Write What You Know

While this advice is almost a cliché, it is also true. Most of us write what we know, or we learn about it well enough to fool most, if not all, readers.

I know two people who write with characters in the military. One of them is ex-Navy. The other has a mother who retired from military and is a volunteer for Soldier’s Angels, among other things. Both have knowledge beyond the layperson, and neither has a problem letting me know if I make a mistake.

Not that I write about the military, but if I did, I’d run it by them for critique.

Science fiction has a basis in fact, but any time you run into an alien civilization or culture, we lose most places where we can reference something. And it has to be human, in some way, shape, or form. A science fiction writer must abide by the known science at the time, but after that he’s free to build whatever or whomever he wants.

I miss the days of Martians. So many of the classics I read have them featuring prominently.

The question then runs – what about fantasy writers? What is it about them that gives us a reference to write about dragons, vampires, or magic? These things have never been proven to exist… Proven being a key word to use. I suppose no one can prove without a doubt that there is a god out there, either, yet religion thrives outside the fantasy field.

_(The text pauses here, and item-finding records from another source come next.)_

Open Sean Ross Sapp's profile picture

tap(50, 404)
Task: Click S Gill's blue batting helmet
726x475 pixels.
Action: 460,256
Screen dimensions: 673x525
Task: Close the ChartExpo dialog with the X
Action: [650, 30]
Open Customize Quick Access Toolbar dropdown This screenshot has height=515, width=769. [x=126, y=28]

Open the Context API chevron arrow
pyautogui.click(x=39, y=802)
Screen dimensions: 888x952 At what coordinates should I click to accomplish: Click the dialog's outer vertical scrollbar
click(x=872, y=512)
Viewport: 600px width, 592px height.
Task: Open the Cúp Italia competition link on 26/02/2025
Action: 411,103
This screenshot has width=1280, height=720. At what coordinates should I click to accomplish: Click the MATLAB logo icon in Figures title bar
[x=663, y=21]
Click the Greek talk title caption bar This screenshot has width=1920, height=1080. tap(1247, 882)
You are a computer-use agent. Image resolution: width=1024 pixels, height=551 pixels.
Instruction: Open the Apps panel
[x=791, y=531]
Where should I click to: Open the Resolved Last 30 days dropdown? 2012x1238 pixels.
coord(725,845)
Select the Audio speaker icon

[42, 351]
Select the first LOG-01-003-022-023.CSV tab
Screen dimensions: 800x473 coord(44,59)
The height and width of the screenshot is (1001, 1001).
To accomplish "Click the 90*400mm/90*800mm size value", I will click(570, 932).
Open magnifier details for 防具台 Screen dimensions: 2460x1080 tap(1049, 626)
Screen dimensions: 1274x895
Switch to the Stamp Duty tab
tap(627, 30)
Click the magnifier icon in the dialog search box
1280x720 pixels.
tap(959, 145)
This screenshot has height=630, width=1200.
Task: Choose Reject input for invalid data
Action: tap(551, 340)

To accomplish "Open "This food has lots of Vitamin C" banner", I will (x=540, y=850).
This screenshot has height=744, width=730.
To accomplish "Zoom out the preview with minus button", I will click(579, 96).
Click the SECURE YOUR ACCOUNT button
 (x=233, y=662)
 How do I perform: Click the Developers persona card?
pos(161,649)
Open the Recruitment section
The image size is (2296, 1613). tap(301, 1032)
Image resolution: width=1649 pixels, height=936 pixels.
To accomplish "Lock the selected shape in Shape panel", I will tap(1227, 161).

Is it a coincidence that L. Ron Hubbard, science fiction writer, also created a religion? Or is it simply something that stems out of the mind of an extremely creative person to get others to buy in? Did he believe any of it, or did he just build it and they came?

I forgot who said it recently, but an agent asked at a gathering where the speaker was telling the hapless authors to give credentials about their work, what credentials gave her authority to write about vampires? She never got an answer. The speaker changed the subject. Lovely.

What references can I provide for my science fiction and fantasy forays? I love to imagine what isn’t there. That served me well as an engineer to design new products and redesign to improve existing ones. It also lets me paint pictures with words of things no one has imagined yet. I’m not going to put that on my fiction cover letters, though.

2 thoughts on “Write What You Know

  1. Great post, Ransom. Like religion and spiritual beliefs, I suppose faith and imagination plays an important part in every writer.